Underwater communication plays an important role in various offshore applications including remote monitoring, fishing industry, exploration, search and rescue, surveillance, and border safety to name a few [1]. Acoustic signals have widely been used since they do not suffer from absorption and scattering the way radio waves and light waves suffer. Low speed of sound severely limits the bandwidth at which the data transmission can take place [2]. A larger delay spread causes inter-symbol-interference (ISI) and even a small change in the position of transmitter and receiver causes Doppler shifts making the channel doubly selective [3]. Multipath properties of the channel vary according to the geometry and physical conditions such as the transmitter-receiver position as well as the sea surface and boundary. With the ever-increasing demand for high data-rate multicarrier acoustic communication, OFDM has widely been studied [4,5,6,7]. It can effectively counter ISI due to a longer symbol period. However, OFDM suffers from a high PAPR and high OOB emissions which makes it less efficient [8].

Generalized frequency division multiplexing (GFDM) [9] is a non-orthogonal modulation scheme and is among the many next generation 5G contenders proposed to deal with the limitations of the current OFDM systems. Some of its advantages include higher spectral efficiency, low OOB emissions, and flexibility [10]. Each GFDM data-block is divided into subcarriers and sub-symbols, with the subcarriers filtered through a pulse shaping filter to reduce OOB emissions. GFDM is a highly flexible scheme in time-frequency distribution with its ability to collaborate with single carrier frequency domain equalization based systems and filter-bank multicarrier systems [11]. The block-based nature of GFDM allows it to utilize several OFDM techniques, such as cyclic prefix (CP) to avoid inter symbol interference. Thus, low complexity equalizers can be employed in the frequency domain to counter the effects of multipath at the receiver side [12]. As GFDM subcarriers are filtered through a variety of pulse shapes [13] the tradeoff is a lack of orthogonality making them susceptible to self-interference at the receiver. Another disadvantage of utilizing flexible waveform is the associated complexity in implementation. However, with rapidly growing computational power and complexity reduction being an active area of research, it appears to be a viable solution for future next generation multicarrier acoustic communications.

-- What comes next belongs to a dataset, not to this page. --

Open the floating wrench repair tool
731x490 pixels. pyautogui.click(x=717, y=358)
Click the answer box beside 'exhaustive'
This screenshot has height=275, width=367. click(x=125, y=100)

Channel coding techniques such as forward error correction codes (FEC) have long been used for reliable transmission in wireless communication systems [14,15]. The data-rate is reduced due to the coding overhead and requires an increase in bandwidth. Communication in UAC is affected by multipath fading, absorption, and frequency dependent noise. In this work, we consider block coding schemes that include Bose, Chaudhuri, and Hocquenghem (BCH) codes and Reed Solomon (RS) codes, and a few convolutional codes for a GFDM transceiver in UAC for error-rate improvements. We compare the Symbol error rate (SER) performance of various coding schemes over varying transmitter-receiver (Tx-Rx) distances. Some contributions of this paper are:

• A coded-GFDM transceiver modeled in MATLAB for a shallow underwater acoustic channel.
• SER analysis of the proposed architecture for various transmitter and receiver distances along with the comparison of coded and uncoded GFDM modulation.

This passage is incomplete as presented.